Data ino pd.DataFrame

Question:

from datetime import timedelta, date
from nsepy import get_history
import pandas as pd

def importdata(stock):
    stock_fut = get_history(symbol=stock,
           start=date.today() - timedelta(days = 3),           end=date.today(),
           futures=True,
           expiry_date=date(2022,9,29))    
   
    #print(stock_fut.columns)
    print(stock_fut[["Symbol","Number of Contracts","Change in OI","Open Interest"]])
    
a = ["ULTRACEMCO"]
    
#a = ["CONCOR", "JKCEMENT","SHREECEM","RAMCOCEM","INDIGO","ACC","BAJAJ-AUTO","ULTRACEMCO","PERSISTENT","MARUTI"]

for i in range(0,len(a)):
   #print(a[i])
   #importdata(a[i])
   df = pd.DataFrame(a[i]) 
   print(df)

Unable to do same with error as DataFrame is not called properly.
Also I want to join all data for all symbols in single table.

import requests
import json
import codecs
import pandas as pd

baseurl = "https://www.nseindia.com/"
url = f'https://www.nseindia.com/api/live-analysis-oi-spurts-underlyings'
headers = {'user-agent': 'Mozilla/5.0 (Windows NT 10.0; Win64; x64) AppleWebKit/537.36 (KHTML, ''like Gecko) ''Chrome/80.0.3987.149 Safari/537.36','accept-language': 'en,gu;q=0.9,hi;q=0.8', 'accept-encoding': 'gzip, deflate, br'}
session = requests.Session()
request = session.get(baseurl, headers=headers, timeout=30)
cookies = dict(request.cookies)
res = session.get(url, headers=headers, timeout=30, cookies=cookies)
df = pd.DataFrame(json.loads(codecs.decode(bytes(res.text, 'utf-8'), 'utf-8-sig'))['data'])
mini_df = df[['symbol']]
pd.set_option('display.max_columns', None)
pd.set_option('display.max_rows', None)
#print(df)
#print(mini_df)
print(mini_df.to_string(index=False))

Sir what if I want this symbol output to give input in below code for value of "a".

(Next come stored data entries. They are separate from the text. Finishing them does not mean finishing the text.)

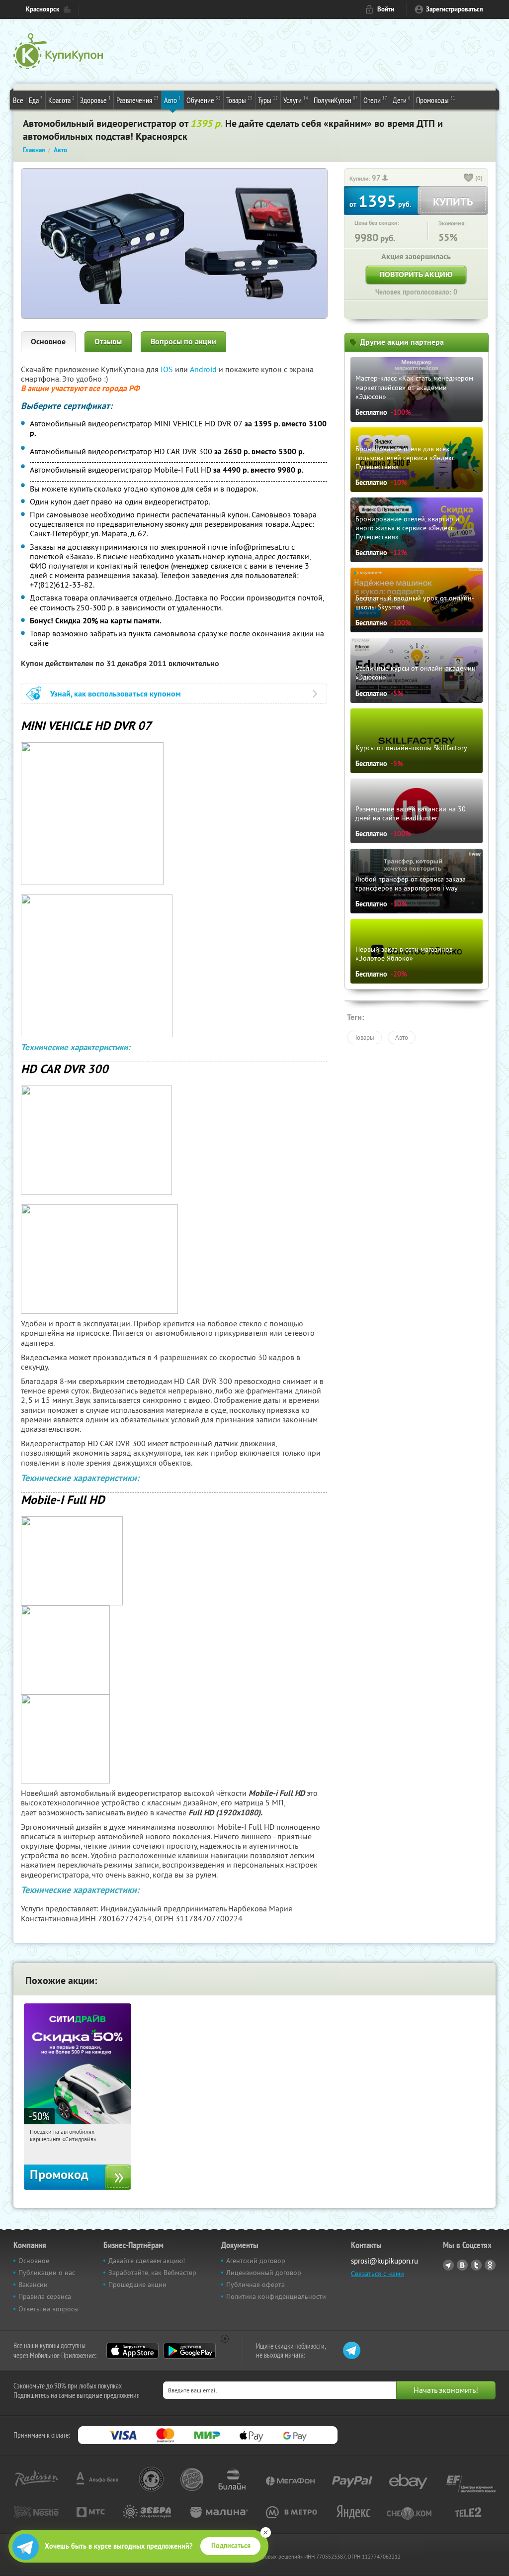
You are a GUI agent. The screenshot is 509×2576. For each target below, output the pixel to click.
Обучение (203, 100)
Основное (48, 341)
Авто (172, 100)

Asked By: Brijesh Chaurasia

||

Answers:

Change the line to:

df = pd.DataFrame([a[i]]) 
Answered By: the_ordinary_guy

I tried to fix your code with minimal modification. Hope it helps;

from datetime import timedelta, date
from nsepy import get_history
import pandas as pd
import requests
import json
import codecs

baseurl = "https://www.nseindia.com/"
url = f'https://www.nseindia.com/api/live-analysis-oi-spurts-underlyings'
headers = {'user-agent': 'Mozilla/5.0 (Windows NT 10.0; Win64; x64) AppleWebKit/537.36 (KHTML, ''like Gecko) ''Chrome/80.0.3987.149 Safari/537.36','accept-language': 'en,gu;q=0.9,hi;q=0.8', 'accept-encoding': 'gzip, deflate, br'}
session = requests.Session()
request = session.get(baseurl, headers=headers, timeout=30)
cookies = dict(request.cookies)
res = session.get(url, headers=headers, timeout=30, cookies=cookies)

# hereby we use from_dict module of pandas.DataFrame in order to make a dataframe from a collection of dictionaries inside a dictionary.
df1 = pd.DataFrame.from_dict(json.loads(codecs.decode(bytes(res.text, 'utf-8'), 'utf-8-sig'))['data'])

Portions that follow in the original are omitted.